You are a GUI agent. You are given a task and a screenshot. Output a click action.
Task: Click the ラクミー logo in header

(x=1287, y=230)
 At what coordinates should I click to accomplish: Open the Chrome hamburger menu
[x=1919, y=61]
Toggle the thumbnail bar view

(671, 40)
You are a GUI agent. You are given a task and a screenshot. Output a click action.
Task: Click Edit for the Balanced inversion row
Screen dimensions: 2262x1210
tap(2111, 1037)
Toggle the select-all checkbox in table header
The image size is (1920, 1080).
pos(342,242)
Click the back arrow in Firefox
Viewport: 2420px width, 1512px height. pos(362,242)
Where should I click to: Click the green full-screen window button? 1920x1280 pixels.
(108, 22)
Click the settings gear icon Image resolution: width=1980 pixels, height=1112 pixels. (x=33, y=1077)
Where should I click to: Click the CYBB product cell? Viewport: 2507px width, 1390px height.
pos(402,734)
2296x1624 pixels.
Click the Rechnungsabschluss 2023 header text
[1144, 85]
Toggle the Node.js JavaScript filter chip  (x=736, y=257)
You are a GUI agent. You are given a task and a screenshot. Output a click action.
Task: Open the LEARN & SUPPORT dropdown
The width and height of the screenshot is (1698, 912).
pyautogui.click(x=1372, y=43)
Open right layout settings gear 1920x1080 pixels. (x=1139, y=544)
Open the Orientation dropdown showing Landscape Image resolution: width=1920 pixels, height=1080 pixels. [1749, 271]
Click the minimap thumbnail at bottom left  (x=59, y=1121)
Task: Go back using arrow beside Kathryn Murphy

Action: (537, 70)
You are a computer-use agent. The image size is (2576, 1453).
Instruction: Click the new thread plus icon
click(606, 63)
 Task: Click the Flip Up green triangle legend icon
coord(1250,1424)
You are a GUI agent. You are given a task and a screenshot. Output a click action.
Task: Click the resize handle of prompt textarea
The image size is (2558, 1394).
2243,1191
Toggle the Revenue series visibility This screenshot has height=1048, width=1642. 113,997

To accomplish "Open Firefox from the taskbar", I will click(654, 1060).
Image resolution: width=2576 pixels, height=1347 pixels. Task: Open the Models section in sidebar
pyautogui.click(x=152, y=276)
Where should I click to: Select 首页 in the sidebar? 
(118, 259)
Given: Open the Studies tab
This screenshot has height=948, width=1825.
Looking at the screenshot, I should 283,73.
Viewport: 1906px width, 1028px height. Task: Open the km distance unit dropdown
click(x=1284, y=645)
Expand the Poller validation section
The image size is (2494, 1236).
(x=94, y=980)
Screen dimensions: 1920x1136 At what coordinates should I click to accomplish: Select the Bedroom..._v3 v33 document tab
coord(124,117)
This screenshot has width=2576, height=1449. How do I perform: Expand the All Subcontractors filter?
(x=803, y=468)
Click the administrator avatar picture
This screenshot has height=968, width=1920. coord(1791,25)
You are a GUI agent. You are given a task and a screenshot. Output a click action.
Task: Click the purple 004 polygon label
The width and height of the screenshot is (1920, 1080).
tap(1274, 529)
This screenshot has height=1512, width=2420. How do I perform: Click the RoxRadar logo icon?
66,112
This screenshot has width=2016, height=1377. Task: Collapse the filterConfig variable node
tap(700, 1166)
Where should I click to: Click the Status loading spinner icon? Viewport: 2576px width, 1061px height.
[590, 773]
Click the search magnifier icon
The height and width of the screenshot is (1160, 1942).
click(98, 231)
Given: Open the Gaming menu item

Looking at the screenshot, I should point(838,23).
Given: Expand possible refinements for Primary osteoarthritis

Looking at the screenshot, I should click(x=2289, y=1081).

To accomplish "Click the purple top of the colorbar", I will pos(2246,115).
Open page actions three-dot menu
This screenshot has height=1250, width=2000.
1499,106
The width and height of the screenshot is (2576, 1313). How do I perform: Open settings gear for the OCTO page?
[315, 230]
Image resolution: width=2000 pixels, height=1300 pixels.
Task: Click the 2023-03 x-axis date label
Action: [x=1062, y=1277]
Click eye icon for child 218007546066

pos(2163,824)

***

# TASK STATEMENT:
Taking the records above, retype every line from the one with "Task: Click Edit" down to the one with "Click the settings", exactly and with nothing else.

# TASK OUTPUT:
Task: Click Edit for the Balanced inversion row
Screen dimensions: 2262x1210
tap(2111, 1037)
Toggle the select-all checkbox in table header
The image size is (1920, 1080).
pos(342,242)
Click the back arrow in Firefox
Viewport: 2420px width, 1512px height. pos(362,242)
Where should I click to: Click the green full-screen window button? 1920x1280 pixels.
(108, 22)
Click the settings gear icon Image resolution: width=1980 pixels, height=1112 pixels. (x=33, y=1077)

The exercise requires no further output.